Fleeing Fundamentalism Read online

Page 25


  I could tell that David’s absence from Jason’s life was starting to take a severe toll on him. Now, at fourteen, he seemed like a boiling cauldron. Considering Jason’s mental state, I thought about the gun I had hidden underneath my pillow and went to retrieve it one afternoon, to hide it in a more secure location. It was gone. I instinctively knew who had taken it. My knuckles were white on the steering wheel, as I sped toward the house of his buddy Brian, with images playing in my mind’s eye of my son accidentally shooting someone. I felt as if Jason was within seconds of changing everyone’s life forever. Regrets buzzed around my mind, as ineffectual as houseflies. I rolled the window down and let the crisp November air hit my face.

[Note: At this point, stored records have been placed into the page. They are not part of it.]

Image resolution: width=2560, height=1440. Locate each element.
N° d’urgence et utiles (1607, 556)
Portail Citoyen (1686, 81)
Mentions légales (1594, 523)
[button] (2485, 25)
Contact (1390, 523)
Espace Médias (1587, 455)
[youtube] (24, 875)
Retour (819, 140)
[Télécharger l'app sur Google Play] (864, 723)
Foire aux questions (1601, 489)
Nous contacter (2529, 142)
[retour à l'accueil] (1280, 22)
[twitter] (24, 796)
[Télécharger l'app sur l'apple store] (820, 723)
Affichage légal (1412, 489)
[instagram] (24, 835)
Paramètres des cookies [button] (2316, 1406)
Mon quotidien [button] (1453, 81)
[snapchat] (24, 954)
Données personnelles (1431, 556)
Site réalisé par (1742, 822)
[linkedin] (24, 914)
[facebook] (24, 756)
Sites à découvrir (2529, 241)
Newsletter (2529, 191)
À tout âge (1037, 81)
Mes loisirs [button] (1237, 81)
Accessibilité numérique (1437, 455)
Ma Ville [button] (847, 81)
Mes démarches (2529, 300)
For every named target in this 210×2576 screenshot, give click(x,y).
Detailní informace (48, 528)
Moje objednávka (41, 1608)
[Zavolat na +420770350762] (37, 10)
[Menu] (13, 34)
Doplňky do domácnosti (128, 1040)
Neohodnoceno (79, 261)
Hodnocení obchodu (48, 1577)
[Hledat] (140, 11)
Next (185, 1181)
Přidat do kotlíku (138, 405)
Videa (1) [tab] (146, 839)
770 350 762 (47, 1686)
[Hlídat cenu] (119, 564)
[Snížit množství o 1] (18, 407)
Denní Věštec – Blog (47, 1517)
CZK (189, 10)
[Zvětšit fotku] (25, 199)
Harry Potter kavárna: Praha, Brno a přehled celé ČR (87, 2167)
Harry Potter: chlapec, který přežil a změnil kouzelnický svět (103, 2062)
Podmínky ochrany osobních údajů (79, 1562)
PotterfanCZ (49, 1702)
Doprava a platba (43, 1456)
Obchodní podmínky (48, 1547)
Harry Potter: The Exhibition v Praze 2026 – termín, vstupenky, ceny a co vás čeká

  The car screeched into Brian’s driveway, and I jumped out onto a thin crust of frost that cracked under my shoes. Leaping up the front steps, I knocked on the door. I could see Brian’s father, a husky Vietnam vet, ambling up to the door with a beer in one hand. “Well come on in, lady, have a sit-down,” he said.

  “Keith, I think the boys have my gun,” I said, my legs turning to putty as I collapsed into the red velour easy chair. He looked at me as if he needed a moment to contemplate the idea.

  “I’m sure if the boys have your gun, they’ll know how to respect it”—a hopeful notion that didn’t calm my internal hysteria one little bit.

  Just about then we could hear Jason, Brian, and three other teenage boys laughing and hooting as they charged through the back door.

  “Do you have my gun, Jason?” I hollered.

  “Mom, slow down. Don’t freak out. We were just down at the river, target practicing on ducks—we didn’t kill any of them.”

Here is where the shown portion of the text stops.